Psychosoziale Unterstützung
Myasthenia gravis kann erhebliche Auswirkungen auf das Leben der Betroffenen und ihrer Familien haben. Es ist wichtig, psychosoziale Unterstützung in Anspruch zu nehmen, um mit den emotionalen und sozialen Herausforderungen der Erkrankung umzugehen. Dies kann in Form von Selbsthilfegruppen, psychologischer Beratung oder Unterstützung durch Familie und Freunde erfolgen.
Familienplanung
Frauen mit Myasthenia gravis sollten sich vor einer Schwangerschaft von ihrem Arzt beraten lassen, um die Risiken und Komplikationen für Mutter und Kind zu besprechen. In den meisten Fällen ist eine Schwangerschaft bei Myasthenia gravis jedoch möglich, wenn die Erkrankung gut kontrolliert ist. Eine Studie aus dem Jahr 2015 untersuchte den Einfluss von Myasthenia gravis auf die Familienplanung und wie Frauen mit Myasthenia gravis entscheiden und warum. Ein Übersichtsartikel aus dem Jahr 2021 befasste sich mit Myasthenia gravis und Schwangerschaft.
Berufstätigkeit
Myasthenia gravis kann die Berufstätigkeit beeinträchtigen. Eine systematische Literaturübersicht und Meta-Analyse aus dem Jahr 2020 untersuchte die Beschäftigungssituation von Menschen mit Myasthenia gravis.

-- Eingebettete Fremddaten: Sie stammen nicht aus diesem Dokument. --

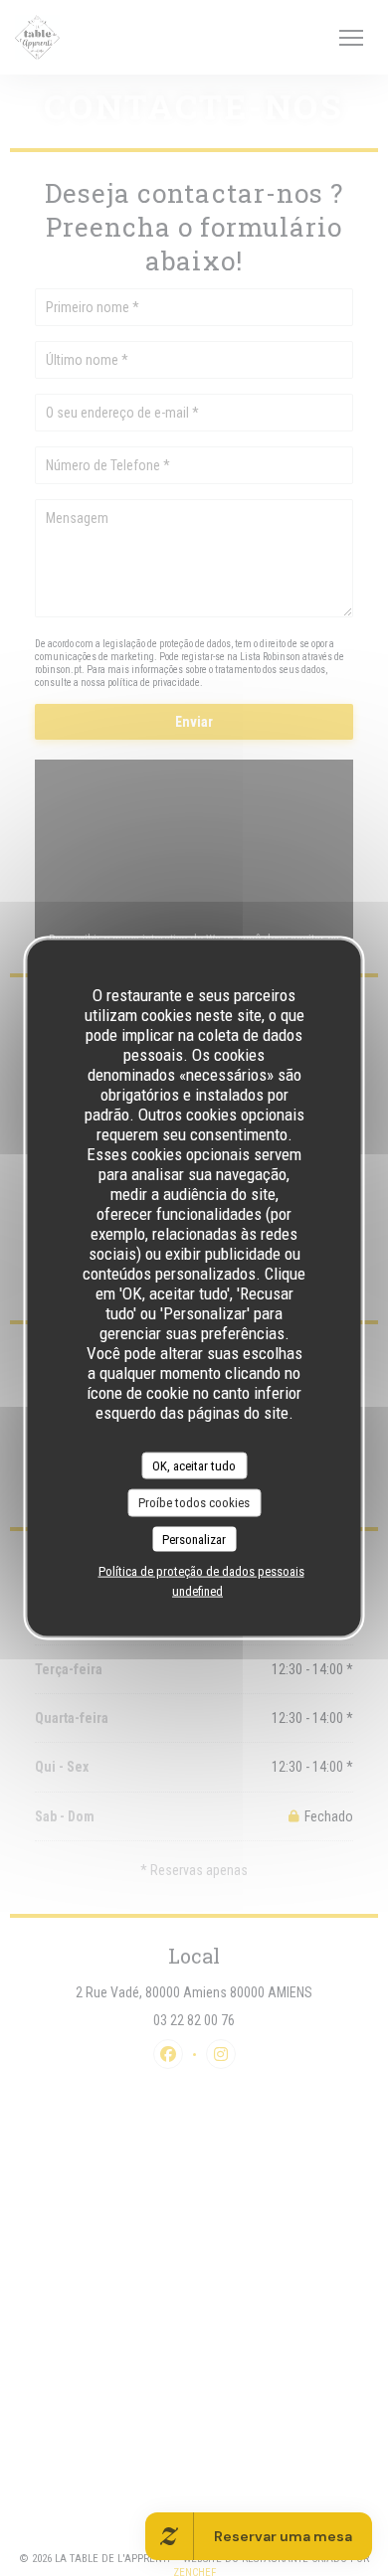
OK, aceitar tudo (194, 1465)
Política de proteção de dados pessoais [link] (201, 1571)
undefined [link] (197, 1591)
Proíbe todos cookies (194, 1502)
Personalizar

Sozialmedizin und Rehabilitation
Neuromuskuläre Erkrankungen erfordern oft eine umfassende sozialmedizinische Betreuung und Rehabilitation, um die Teilhabe am gesellschaftlichen Leben zu fördern und die Lebensqualität zu verbessern.

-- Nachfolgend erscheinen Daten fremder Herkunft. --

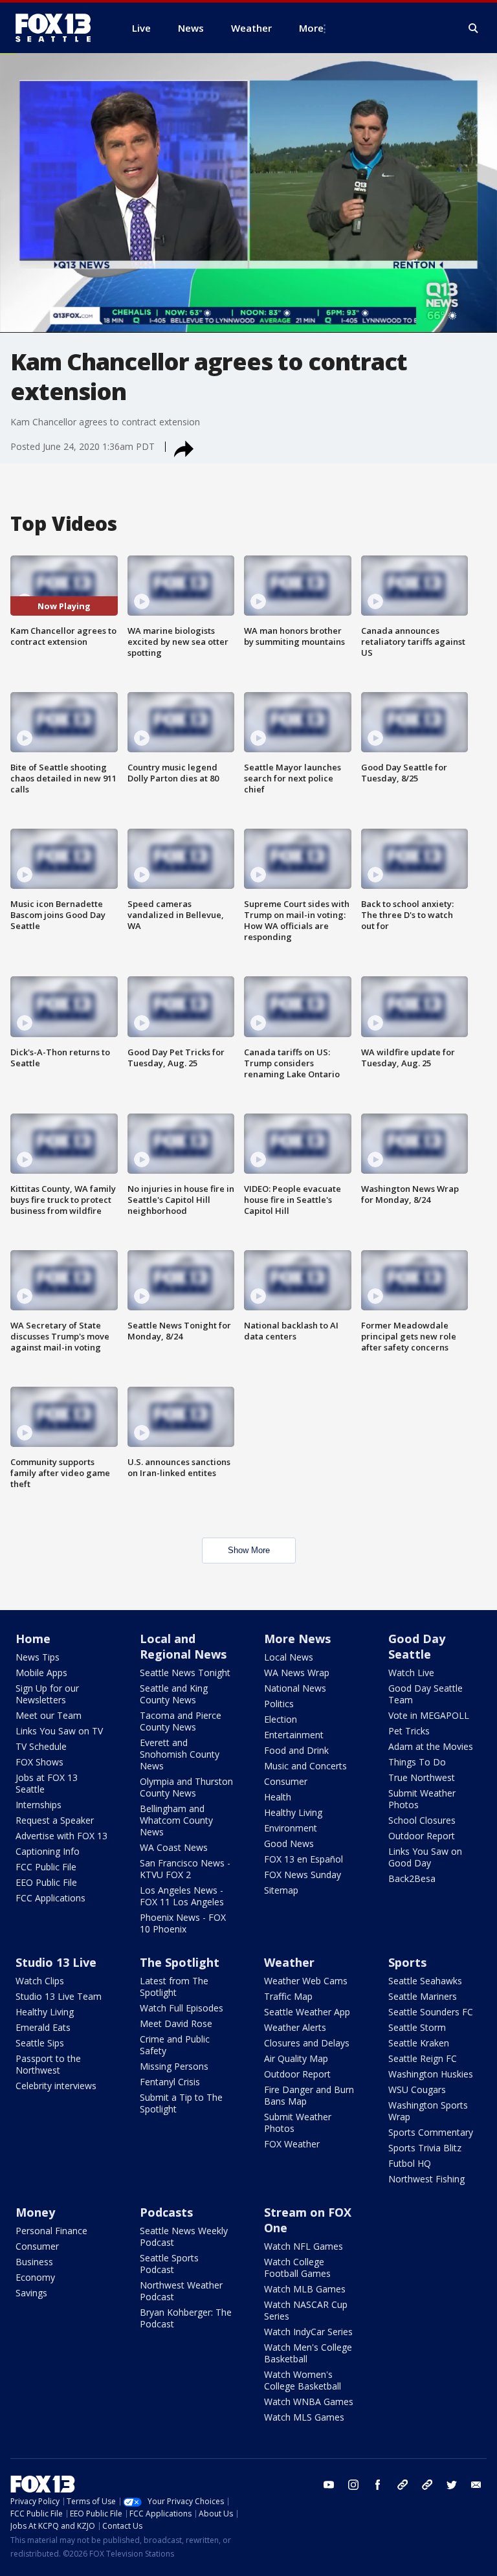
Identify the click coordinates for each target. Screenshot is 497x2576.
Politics (279, 1703)
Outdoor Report (421, 1836)
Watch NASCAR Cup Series (306, 2310)
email (476, 2484)
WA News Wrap (296, 1672)
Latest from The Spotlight (174, 1987)
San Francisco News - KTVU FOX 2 (185, 1869)
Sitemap (281, 1890)
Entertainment (294, 1735)
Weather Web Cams (306, 1981)
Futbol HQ (409, 2163)
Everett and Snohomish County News (179, 1754)
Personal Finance (51, 2230)
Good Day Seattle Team (425, 1694)
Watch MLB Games (305, 2289)
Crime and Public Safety (175, 2045)
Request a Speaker (55, 1820)
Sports (407, 1962)
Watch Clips (40, 1981)
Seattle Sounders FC (430, 2012)
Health (277, 1797)
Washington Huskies (430, 2074)
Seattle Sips (40, 2043)
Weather (289, 1962)
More (311, 27)
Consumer (285, 1781)
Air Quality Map (296, 2058)
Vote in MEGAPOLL (428, 1715)
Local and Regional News (183, 1646)
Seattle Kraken (418, 2043)
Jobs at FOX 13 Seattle (47, 1783)
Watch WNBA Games (308, 2401)
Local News (288, 1657)
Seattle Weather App (307, 2012)
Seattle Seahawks (425, 1981)
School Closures (422, 1820)
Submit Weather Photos (422, 1799)
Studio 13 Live (56, 1962)
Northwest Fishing (426, 2179)
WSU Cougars (417, 2089)
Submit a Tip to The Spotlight (181, 2103)
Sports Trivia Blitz (424, 2148)
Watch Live (411, 1672)
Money (35, 2212)
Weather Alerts (295, 2027)
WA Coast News (174, 1847)
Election (280, 1719)
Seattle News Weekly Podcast (184, 2236)
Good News (289, 1843)
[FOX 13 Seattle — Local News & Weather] (58, 27)
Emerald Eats (43, 2027)
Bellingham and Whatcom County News (176, 1820)
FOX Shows (39, 1762)
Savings (31, 2293)
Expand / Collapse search (473, 28)
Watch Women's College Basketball (302, 2380)
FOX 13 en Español (303, 1859)
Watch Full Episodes (181, 2008)
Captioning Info (48, 1851)
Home (33, 1638)
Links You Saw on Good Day (425, 1857)
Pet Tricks (409, 1731)
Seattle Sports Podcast (169, 2264)
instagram (353, 2484)
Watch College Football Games (297, 2267)
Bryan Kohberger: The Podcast (186, 2318)
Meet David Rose (176, 2023)
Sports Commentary (430, 2132)
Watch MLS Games (304, 2417)
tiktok (402, 2484)
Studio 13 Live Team (59, 1996)
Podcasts (166, 2212)
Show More (249, 1550)
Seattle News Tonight (185, 1672)
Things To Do (417, 1762)
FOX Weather (292, 2144)
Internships (38, 1804)
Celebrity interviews (56, 2085)
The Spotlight (179, 1962)
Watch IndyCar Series (308, 2331)
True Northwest (421, 1777)
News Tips (38, 1657)
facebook (378, 2484)
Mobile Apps (41, 1672)
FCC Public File (46, 1867)
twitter (451, 2484)
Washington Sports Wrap (428, 2111)
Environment (290, 1828)
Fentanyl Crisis (170, 2082)
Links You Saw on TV (59, 1731)
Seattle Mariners (422, 1996)
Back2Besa (412, 1878)
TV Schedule (41, 1746)
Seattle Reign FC (422, 2058)
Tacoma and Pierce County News (180, 1721)
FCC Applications (50, 1898)
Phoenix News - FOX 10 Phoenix (183, 1923)
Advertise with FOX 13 (61, 1836)
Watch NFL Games (303, 2246)
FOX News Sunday (302, 1874)
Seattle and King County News (174, 1694)
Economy (35, 2277)
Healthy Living (293, 1812)
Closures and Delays (306, 2043)
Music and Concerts (305, 1766)
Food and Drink (296, 1750)
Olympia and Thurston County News (186, 1787)
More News (297, 1638)
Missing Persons (174, 2066)
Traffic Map (288, 1996)
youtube (328, 2484)
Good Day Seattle (416, 1646)
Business (34, 2262)
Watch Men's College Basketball (308, 2353)
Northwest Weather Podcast (181, 2291)
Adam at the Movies (430, 1746)
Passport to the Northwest (48, 2064)
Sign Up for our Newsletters (47, 1694)
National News (295, 1688)
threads (427, 2484)
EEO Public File (46, 1882)
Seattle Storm (417, 2027)
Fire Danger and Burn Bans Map (309, 2095)
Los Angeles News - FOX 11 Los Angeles (182, 1896)
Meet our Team (49, 1715)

Medikamente, die Myasthenia gravis verschlimmern können
Wie für eine Vielzahl von Medikamenten stellt sich auch bei Statinen die Frage, ob diese Medikamente eine Myasthenia gravis verschlechtern oder auslösen können. Ein Zusammenhang zwischen Statinen und Myasthenia gravis wird schon seit vielen Jahren diskutiert. Grund dafür sind Einzelfallberichte, die einen zeitlichen Zusammenhang zwischen dem Beginn einer Statinbehandlung und dem Auftreten bzw. der Verschlechterung der Myasthenia gravis beschreiben.
Risiko-Nutzen-Abwägung
Wie in den meisten anderen Behandlungssituationen auch, muss eine Risiko-Nutzen-Abwägung im Einzelfall gemacht werden. Grundsätzlich ist das sehr geringe Risiko einer zeitnahen Verschlechterung der Myasthenia gravis gegen das vergleichsweise hohe Risiko einer schweren kardiovaskulären Erkrankung im Langzeitverlauf abzuwägen. Führt kein Weg an einer medikamentösen Therapie vorbei, sind die Statine Mittel der ersten Wahl für die o.g. Krankheiten. Soweit dies sich aus den vorliegenden Daten ableiten lässt, gibt es keinen Hinweis, dass sich die verschiedenen Vertreter der Statine hinsichtlich eines möglichen Myasthenie-Risikos unterscheiden.
Zur Prävention kardiovaskulärer Erkrankungen sollten entsprechend den Leitlinien nach Ausschöpfung nicht medikamentöser Therapiemaßnahmen auch bei Myasthenie-Patienten Statine eingesetzt werden. Kommt es jedoch am Anfang einer Statin-Therapie zum Auftreten oder zur Verschlechterung einer Myasthenia gravis, sollten ggf.